Unlike Lansing and Yates, he shared Jay’s exact same political philosophy. Both men were Federalists. Both men were also anti-slavery — and had worked together as abolitionists.
That delegate had tried very hard, in fact — unsuccessfully — to get his friend John Jay admitted as a fourth New York delegate to the Convention! So when that attempt failed, it only made sense that our delegate would keep Jay apprised of the proceedings.
That delegate would also soon involve John Jay on an absolutely critical and historic project to get the proposed new Constitution ratified, and in that quest the two would co-author — with James Madison — the famous “Federalist Papers.” These would be published as a series of 85 newspaper articles which for 10 months would relentlessly urge adoption of the new Constitution. And they would ultimately succeed.

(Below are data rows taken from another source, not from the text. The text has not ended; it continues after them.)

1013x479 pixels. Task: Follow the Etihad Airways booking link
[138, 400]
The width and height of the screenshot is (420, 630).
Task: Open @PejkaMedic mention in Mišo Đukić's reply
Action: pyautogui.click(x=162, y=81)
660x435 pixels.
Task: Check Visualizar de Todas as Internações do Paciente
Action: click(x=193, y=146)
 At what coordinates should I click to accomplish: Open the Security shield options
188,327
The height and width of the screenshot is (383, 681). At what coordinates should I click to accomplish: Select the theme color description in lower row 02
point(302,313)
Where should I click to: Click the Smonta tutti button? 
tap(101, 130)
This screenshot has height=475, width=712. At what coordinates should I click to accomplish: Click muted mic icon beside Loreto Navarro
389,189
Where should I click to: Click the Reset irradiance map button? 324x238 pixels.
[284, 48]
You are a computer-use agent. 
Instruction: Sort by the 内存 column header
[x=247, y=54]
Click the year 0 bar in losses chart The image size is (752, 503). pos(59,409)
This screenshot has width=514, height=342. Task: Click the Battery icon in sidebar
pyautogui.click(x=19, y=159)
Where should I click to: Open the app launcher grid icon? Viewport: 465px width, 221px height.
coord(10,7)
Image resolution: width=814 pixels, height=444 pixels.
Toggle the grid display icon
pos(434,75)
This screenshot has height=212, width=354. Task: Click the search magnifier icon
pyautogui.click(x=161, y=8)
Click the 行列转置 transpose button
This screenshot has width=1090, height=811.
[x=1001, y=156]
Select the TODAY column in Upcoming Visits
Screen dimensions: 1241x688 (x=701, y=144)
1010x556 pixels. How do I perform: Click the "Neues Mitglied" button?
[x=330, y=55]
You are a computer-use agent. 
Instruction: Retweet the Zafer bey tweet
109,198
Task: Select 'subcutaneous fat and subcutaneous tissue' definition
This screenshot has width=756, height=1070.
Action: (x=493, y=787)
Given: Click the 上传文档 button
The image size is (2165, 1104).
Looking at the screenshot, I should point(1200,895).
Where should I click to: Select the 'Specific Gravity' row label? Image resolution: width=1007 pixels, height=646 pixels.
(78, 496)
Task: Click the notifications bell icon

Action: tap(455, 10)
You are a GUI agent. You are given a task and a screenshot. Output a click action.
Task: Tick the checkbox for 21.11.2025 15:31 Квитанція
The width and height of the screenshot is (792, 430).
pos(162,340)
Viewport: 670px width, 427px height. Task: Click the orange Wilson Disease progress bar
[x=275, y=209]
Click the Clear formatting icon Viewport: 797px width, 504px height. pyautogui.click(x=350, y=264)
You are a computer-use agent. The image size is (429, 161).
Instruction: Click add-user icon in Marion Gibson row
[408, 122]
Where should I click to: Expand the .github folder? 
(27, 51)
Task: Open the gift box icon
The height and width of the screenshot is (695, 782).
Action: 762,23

Finally, that delegate is known to have made the two-day trip back and forth from the Convention to New York so often that he could practically be described as a “commuter.”
That delegate was Alexander Hamilton.
Surely it is no coincidence that the only two men, out of the 55 Convention delegates plus the few knowledgeable outsiders, who are known to have wanted a birth requirement for Presidential eligibility, were close friends and colleagues.
It is not at all difficult to picture Alexander Hamilton and John Jay sitting in a study during one of Hamilton’s frequent returns to New York, discussing the Convention proceedings and the possible provisions that might be put into the document.
Who it was that actually came up with the idea that the President should be a native citizen is lost to history. Was it John Jay, or was it Alexander Hamilton? We will never know.
One thing seems quite clear, though.
There was never any conflict between John Jay’s idea of that requirement, and Alexander Hamilton’s.
They were both expressions of the same idea.